**Activity**
Give back the lines of the records exactly, starting at the first and ending at the one with "[Edit name] (315, 222)".

**Provided information**
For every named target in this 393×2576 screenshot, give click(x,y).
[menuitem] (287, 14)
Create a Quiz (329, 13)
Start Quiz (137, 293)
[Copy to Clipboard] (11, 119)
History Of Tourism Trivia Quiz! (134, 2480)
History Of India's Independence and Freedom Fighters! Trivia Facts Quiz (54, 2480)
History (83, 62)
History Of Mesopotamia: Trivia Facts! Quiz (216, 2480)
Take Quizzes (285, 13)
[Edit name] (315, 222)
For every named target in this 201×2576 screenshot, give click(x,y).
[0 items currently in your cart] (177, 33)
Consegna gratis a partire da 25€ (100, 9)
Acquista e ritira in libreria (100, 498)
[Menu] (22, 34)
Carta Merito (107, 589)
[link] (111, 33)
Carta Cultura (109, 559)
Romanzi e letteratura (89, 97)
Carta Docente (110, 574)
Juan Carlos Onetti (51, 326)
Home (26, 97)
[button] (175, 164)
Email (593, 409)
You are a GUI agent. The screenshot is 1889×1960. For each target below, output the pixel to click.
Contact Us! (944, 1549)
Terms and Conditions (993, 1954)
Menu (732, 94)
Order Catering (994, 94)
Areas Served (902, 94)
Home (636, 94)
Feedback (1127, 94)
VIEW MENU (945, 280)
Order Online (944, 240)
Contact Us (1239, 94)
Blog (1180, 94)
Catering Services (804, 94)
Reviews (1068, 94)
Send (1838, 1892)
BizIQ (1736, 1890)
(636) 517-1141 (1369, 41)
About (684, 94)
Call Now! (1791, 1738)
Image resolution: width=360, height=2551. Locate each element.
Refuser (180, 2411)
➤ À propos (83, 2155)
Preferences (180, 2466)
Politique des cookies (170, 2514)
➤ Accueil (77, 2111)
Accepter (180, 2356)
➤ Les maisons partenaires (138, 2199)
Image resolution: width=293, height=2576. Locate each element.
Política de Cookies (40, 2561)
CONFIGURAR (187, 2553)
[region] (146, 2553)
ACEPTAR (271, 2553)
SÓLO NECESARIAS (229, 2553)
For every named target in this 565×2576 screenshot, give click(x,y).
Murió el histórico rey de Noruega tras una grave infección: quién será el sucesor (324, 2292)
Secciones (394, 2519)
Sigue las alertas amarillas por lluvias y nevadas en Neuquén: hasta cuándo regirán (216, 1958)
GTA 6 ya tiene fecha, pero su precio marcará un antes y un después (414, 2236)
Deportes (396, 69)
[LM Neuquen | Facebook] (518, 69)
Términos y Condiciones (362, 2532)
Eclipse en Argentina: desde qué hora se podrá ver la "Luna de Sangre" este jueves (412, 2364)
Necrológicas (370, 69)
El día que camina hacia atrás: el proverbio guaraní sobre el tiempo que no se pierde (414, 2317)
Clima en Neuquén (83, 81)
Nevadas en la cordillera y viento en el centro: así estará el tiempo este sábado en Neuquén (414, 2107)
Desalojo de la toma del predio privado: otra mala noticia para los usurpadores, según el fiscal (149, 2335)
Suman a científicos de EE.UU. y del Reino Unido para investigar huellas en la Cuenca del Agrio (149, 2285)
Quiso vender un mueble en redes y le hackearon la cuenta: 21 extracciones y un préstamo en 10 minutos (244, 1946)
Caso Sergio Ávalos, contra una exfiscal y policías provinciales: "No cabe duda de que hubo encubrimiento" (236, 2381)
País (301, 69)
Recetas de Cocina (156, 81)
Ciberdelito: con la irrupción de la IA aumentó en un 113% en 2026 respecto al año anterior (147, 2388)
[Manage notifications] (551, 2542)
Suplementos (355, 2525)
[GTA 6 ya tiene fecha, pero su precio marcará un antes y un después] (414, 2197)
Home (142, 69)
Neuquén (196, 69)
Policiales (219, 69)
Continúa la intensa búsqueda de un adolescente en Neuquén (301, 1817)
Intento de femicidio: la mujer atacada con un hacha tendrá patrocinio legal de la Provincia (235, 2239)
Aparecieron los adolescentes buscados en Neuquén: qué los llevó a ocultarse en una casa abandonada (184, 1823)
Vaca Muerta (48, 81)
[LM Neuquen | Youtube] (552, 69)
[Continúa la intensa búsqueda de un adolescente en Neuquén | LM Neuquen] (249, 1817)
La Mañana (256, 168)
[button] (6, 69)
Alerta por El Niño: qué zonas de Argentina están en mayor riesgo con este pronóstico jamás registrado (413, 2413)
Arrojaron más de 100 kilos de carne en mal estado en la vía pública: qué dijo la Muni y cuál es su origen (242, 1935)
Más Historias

**Written response**
For every named target in this 393×2576 screenshot, give click(x,y).
[menuitem] (287, 14)
Create a Quiz (329, 13)
Start Quiz (137, 293)
[Copy to Clipboard] (11, 119)
History Of Tourism Trivia Quiz! (134, 2480)
History Of India's Independence and Freedom Fighters! Trivia Facts Quiz (54, 2480)
History (83, 62)
History Of Mesopotamia: Trivia Facts! Quiz (216, 2480)
Take Quizzes (285, 13)
[Edit name] (315, 222)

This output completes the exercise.